For these cases, pathologists from the BNSH ascertained ER and PR status from patient tumor tissue using immunohistochemistry (IHC) and/or pathology reports using a standardized protocol and pathology reporting forms. For all cases, HER2 status available (around 290) was provided from patient medical reports. Where tumor tissue was available, pathologists used IHC testing for ER and PR, and categorized tumors as ER and PR positive if ≥ 10% of tumor cells stained positive. When the ER or PR +/- status is not labeled, but with a specific percentage, we treat it as unknown. Menopausal and other information were extracted either from the medical records (with guidance/approval from an oncologist) or by telephone interviews.
Pre-processing of data
We remove the three male samples, reducing the sample size from 324 to 321. For hormone receptor status, if the left/right breast has different value, it is labeled as NA (unknown). Also, if the hormone receptor status is not binarized but represented by a percentage, it is labeled as NA.

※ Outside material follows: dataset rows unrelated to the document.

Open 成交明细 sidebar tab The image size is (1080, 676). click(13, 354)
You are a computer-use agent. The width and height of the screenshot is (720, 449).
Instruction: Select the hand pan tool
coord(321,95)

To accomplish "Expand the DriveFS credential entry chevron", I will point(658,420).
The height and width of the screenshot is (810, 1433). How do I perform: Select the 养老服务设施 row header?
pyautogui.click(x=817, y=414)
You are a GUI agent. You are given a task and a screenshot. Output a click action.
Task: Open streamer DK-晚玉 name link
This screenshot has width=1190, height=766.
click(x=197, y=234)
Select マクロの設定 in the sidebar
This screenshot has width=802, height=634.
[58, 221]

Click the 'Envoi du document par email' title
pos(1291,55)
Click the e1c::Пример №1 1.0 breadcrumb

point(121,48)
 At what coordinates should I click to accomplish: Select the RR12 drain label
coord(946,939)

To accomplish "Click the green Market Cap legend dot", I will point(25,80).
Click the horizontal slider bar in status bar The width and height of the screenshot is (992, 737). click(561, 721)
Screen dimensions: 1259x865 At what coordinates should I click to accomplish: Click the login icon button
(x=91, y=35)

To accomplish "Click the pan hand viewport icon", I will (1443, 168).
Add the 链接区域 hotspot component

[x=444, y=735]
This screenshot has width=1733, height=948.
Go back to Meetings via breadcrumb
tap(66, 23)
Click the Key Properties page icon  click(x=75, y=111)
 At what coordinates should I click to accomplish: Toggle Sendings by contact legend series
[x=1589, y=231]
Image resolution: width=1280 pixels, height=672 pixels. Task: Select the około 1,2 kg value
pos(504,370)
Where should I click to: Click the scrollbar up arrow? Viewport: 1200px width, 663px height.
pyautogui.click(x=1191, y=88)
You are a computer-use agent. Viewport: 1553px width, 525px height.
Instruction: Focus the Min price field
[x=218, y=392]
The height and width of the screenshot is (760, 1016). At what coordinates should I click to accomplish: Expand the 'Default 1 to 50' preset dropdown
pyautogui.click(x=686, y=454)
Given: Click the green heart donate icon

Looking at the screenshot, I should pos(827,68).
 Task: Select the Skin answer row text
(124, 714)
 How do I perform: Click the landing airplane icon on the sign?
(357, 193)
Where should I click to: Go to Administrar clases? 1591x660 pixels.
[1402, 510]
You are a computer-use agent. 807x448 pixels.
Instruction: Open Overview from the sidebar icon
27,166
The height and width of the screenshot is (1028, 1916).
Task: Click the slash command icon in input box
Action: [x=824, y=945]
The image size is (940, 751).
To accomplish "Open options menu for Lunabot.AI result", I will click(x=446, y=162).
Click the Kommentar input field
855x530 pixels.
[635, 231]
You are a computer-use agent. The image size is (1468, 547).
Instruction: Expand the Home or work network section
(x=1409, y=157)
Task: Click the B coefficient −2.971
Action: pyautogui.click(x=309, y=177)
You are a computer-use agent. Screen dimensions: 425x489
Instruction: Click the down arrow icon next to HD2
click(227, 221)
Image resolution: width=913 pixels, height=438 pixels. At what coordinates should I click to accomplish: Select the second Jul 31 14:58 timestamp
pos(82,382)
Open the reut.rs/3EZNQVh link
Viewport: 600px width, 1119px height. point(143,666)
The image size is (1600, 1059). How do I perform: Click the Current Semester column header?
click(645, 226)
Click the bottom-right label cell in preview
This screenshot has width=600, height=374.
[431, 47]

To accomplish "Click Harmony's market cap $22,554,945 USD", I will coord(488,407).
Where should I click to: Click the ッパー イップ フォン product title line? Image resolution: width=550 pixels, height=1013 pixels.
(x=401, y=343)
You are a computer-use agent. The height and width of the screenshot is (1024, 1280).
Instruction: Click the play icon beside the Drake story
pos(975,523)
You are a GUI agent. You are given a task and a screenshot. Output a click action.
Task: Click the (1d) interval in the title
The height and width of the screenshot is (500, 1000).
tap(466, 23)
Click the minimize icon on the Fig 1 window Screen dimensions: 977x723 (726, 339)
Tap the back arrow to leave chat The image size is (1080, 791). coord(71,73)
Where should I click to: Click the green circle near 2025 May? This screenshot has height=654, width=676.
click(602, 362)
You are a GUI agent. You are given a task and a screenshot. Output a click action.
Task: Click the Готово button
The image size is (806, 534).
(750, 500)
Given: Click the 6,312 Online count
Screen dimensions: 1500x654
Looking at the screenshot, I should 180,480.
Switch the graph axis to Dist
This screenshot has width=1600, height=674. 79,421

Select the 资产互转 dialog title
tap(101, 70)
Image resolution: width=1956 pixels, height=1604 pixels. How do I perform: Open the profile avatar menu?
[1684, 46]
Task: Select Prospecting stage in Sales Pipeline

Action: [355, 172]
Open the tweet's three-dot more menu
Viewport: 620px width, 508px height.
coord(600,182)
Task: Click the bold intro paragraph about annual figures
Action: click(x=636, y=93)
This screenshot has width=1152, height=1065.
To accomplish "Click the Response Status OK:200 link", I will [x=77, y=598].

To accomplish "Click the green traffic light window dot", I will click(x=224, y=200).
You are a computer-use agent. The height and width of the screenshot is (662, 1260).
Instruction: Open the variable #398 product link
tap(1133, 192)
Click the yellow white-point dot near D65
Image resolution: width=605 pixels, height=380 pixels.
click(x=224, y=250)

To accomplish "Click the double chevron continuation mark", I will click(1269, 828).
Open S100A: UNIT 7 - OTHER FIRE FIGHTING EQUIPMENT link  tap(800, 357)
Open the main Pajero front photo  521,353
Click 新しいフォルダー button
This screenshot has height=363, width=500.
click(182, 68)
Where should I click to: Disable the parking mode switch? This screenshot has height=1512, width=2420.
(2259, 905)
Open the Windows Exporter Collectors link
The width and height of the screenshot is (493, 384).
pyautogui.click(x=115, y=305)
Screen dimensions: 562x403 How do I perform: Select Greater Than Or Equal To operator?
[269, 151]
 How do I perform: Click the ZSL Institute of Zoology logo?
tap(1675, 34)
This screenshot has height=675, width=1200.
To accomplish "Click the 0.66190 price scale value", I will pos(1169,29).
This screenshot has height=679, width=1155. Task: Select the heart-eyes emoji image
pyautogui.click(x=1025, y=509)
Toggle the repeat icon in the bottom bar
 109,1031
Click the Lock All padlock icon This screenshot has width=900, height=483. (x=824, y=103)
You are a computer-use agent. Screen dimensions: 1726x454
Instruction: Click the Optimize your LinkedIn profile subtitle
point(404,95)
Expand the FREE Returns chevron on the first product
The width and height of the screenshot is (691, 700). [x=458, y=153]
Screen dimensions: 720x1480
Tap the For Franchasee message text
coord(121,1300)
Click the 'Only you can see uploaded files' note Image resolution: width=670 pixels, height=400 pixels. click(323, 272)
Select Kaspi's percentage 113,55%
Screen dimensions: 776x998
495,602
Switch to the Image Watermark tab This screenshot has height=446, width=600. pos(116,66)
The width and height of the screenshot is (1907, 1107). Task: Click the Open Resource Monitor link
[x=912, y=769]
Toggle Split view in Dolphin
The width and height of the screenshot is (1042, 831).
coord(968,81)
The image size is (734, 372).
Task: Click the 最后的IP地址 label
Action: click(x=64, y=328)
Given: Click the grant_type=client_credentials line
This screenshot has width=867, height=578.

Other re-coding of the data include: (smoking) seldom=0, quit=1, x-number-pocket=1; (family history) first degree relatives are parents, children, and siblings; (other cancer) anything not “no” is considered as yes (including metastasis); (education) 0,1,2,3 are for no school, primary/middle school, high school, college or more; (housewife/employment) retied is considered as the same as employed; (tumor stage) “high stage” is considered as 3, inoperable is considered as 4, A/B/C are ignored; (invasive cancer) IDC(invasive ductal carcinoma)/ICC(invasive cribriform cancer)/ISC(invasive secretory cancer) are invasive, everything else is not invasive. Of the 321 samples, 300 have ER or PR information, 291 have HER2 information; all have age information, but only 214, 215, 217, 222 patients have breastfeeding, age of menarche, use of oral contraceptive, use of hormone therapy information. The amount of missing data for other factors is given in Tables 1,2. An independent variable is removed if the missing rate is too high (e.g., > 0.2). The rest of missing value is imputed from the known variable value (e.g., if x is the independent variable, two values are missing, they are replaced by (R code): sample(x[!is.na(x)][1:2]).
Turkish Cypriots and non-Turkish-Cypriots patients
Of the 321 samples, 314 of them report the birth country, where the majority are born in Cyprus (n = 233), 53 born in Turkey, and remaining 28 born in other countries, including UK, Turkmenistan, and Bulgaria. Although our analysis is not on genetic or ethnicity’s contribution to the breast cancer subtypes, and foreign-born does not automatically imply non-Turkish-Cypriots, we run all analyses twice: one on n=321 samples and another on n=233 Turkish-Cypriots only samples.
Statistical programs used
All statistical analysis either used R 3.5.1 (www.r-project.org, released July 2018) or SPSS 17.0 (released 2008, Chicago: SPSS Inv.). The Rtsne R package is used for the t-SNE analysis (github.com/jkrijthe/Rtsne), with the default parameter setting (e.g., perplexity=30, dims=2). The glmnet R package (web.stanford.edu/ hastie/glmnet) [12] is used for the following regularized regression: least absolute shrinkage and selection operator, or LASSO (alpha=1, family=”binomial”), elastic net (alpha=0.5), ridge (alpha=1). The logistic regression is carried out by the standard R function: glm(… family=binomial(link=”logit”)), and the Fisher’s test was conducted using the standard R function fisher.test. The independent two-sample t-test between age distribution, one from raw data and another from summary statistics, was conducted using our customized R script.
Results
Visual inspection of the data by t-SNE
The t-distributed stochastic neighbor embedding (t-SNE) [13] is a popular method to represent high-dimensional data in 2 or 3 dimensions. We previously use the technique in other applications in biology/genomics [14, 15].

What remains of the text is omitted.